LR (Likelihood Ratio or Hypothesis)—A ratio of the probabilities of two hypotheses that offer different explanations for the existence of the DNA profile evidence (e.g. possible contributors to the mixture sample).
Marker Inclusion Frequency—CPI/CPE Statistics that reflect the probability that a random person would be included as a possible contributor to the observed DNA mixture at a given marker.
Minimum Allele Frequency—A value that may be used in the statistical analysis of DNA profiles representing either alleles not present in the population database or alleles that have an observed allele frequency below a calculated or expected allele frequency.
Calculated using the following formula:
Minimum allele frequency=5/2n where n=number of samples for each marker in the ethnic population.
Missing Markers—Markers that are present in the mixture sample, but may not be represented in the known genotype profile.
MIT (Mixture Interpretation Threshold)—A configurable or preset setting reflected in the mixture analysis method that may be used as the minimum peak height threshold used for mixture analysis.
Mixture—A sample containing DNA from two or more contributors.
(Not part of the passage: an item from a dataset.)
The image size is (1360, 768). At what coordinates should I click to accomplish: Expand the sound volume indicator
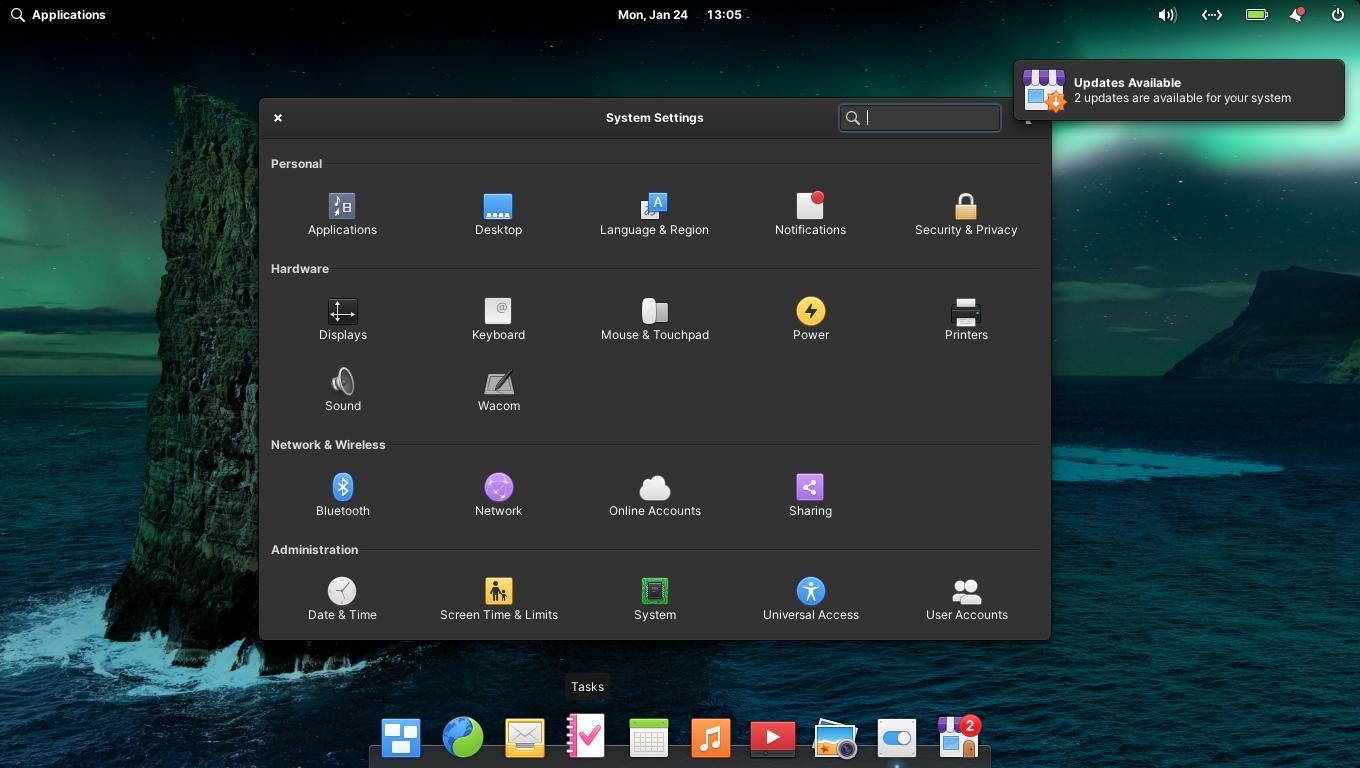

Mixture Analysis—A method or process of identifying the number of contributors to a mixture sample. In certain instances this number may reflect the minimum number of possible contributors to the mixture sample. In various embodiments, data analyzed by the mixture analysis routines is generated using one or more selected probe panels such as those provided by a AmpFISTR® kit panel (available from Life Technologies Inc.) from which is extracted potential genotypes of the contributors (e.g. 2-person mixtures) for statistical analysis. AmpFISTR® kit panels may contain components for the co-amplification of the gender markers such as Amelogenin, and fifteen short tandem repeat loci: CSF1PO, D2S1338, D3S1358, D5S818, D7S820, D8S1179, D13S317, D16S539, D18S51, D19S433, D21S11, FGA, TH01, TPOX, and vWA. Detection of these markers may be performed using Polymerase Chain Reaction (PCR) processes for DNA amplification while detection of PCR product may be accomplished on ABI PRISM® and Applied Biosystems genetic analyzer instruments following protocols established for AmpFISTR® PCR Amplification Kits. Genotypes can be assigned to samples by comparison of the sample alleles to the known alleles contained in the allelic ladder for the particular AmpFISTR® kit used. It will be appreciated that the system and methods described herein are not limited for use with any particular marker set/protocol and thus may be adapted for use with other probes and detection techniques.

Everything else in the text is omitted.